▶ [Action item]:
If a line of the records contains the word "sidebar", list it.

**** Record set

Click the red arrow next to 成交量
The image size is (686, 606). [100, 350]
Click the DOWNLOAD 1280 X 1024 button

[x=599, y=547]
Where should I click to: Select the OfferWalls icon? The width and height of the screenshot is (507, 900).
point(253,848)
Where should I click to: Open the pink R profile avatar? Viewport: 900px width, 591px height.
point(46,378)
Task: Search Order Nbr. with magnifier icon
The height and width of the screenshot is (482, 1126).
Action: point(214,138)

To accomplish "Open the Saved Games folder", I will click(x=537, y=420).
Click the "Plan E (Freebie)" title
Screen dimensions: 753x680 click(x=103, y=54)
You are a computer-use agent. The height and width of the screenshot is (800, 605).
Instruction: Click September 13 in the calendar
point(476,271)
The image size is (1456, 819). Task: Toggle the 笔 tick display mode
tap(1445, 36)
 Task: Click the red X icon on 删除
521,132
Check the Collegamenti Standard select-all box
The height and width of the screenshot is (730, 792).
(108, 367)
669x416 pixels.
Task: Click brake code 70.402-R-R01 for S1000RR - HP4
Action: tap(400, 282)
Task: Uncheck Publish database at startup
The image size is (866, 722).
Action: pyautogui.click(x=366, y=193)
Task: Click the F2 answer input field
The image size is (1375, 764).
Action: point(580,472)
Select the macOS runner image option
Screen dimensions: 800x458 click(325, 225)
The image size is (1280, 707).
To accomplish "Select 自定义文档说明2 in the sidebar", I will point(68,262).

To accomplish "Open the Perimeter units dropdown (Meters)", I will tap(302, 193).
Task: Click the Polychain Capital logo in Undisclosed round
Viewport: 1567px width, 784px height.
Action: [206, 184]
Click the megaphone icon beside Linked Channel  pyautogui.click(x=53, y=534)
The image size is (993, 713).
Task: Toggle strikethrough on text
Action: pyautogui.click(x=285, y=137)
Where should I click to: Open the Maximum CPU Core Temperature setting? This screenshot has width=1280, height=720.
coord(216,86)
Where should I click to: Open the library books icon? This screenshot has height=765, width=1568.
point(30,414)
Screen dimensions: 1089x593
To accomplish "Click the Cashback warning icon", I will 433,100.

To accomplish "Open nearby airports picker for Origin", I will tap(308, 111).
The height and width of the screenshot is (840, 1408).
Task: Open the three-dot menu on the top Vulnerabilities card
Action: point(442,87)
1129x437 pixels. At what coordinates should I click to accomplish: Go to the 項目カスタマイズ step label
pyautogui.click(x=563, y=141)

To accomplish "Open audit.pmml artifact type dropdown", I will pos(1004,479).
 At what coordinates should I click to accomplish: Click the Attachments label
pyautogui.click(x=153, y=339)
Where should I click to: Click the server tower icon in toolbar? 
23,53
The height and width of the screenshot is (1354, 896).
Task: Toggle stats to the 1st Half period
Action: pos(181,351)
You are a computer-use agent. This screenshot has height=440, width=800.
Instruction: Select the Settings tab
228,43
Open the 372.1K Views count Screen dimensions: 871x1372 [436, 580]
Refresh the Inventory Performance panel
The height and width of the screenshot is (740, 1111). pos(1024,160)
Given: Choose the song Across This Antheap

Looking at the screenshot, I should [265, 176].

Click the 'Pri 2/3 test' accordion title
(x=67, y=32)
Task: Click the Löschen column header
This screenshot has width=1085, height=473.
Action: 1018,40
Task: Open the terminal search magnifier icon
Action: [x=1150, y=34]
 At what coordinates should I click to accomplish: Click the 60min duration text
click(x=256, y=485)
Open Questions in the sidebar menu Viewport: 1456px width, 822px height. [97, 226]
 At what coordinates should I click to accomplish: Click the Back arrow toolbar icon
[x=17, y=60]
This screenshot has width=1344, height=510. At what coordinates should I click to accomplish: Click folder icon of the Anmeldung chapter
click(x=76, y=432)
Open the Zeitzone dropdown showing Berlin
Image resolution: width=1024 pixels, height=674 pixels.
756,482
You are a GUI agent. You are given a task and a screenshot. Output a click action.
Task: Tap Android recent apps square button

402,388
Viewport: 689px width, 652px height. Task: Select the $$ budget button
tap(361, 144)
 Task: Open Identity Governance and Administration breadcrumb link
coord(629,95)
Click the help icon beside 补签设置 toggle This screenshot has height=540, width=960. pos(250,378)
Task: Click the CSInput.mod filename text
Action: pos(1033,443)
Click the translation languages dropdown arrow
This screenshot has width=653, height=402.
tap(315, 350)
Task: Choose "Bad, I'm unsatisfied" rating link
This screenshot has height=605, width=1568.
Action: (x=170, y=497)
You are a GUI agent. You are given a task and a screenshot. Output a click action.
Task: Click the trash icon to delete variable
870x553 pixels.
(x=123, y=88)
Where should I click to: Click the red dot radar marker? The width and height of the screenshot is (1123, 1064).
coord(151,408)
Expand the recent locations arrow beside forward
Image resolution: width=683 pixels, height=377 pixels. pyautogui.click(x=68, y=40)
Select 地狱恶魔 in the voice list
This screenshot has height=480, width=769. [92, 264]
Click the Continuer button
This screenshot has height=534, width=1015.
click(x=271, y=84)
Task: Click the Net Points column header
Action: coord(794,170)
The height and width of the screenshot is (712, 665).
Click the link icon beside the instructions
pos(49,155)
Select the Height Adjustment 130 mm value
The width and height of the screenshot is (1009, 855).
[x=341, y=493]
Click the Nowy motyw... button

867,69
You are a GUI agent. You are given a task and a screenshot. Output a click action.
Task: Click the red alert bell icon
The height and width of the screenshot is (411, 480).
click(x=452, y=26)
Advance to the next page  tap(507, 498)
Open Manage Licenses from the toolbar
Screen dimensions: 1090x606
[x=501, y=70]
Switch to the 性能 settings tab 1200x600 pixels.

********

▶ [Answer to the exercise]:
To accomplish "Select 自定义文档说明2 in the sidebar", I will point(68,262).
Open Questions in the sidebar menu Viewport: 1456px width, 822px height. [97, 226]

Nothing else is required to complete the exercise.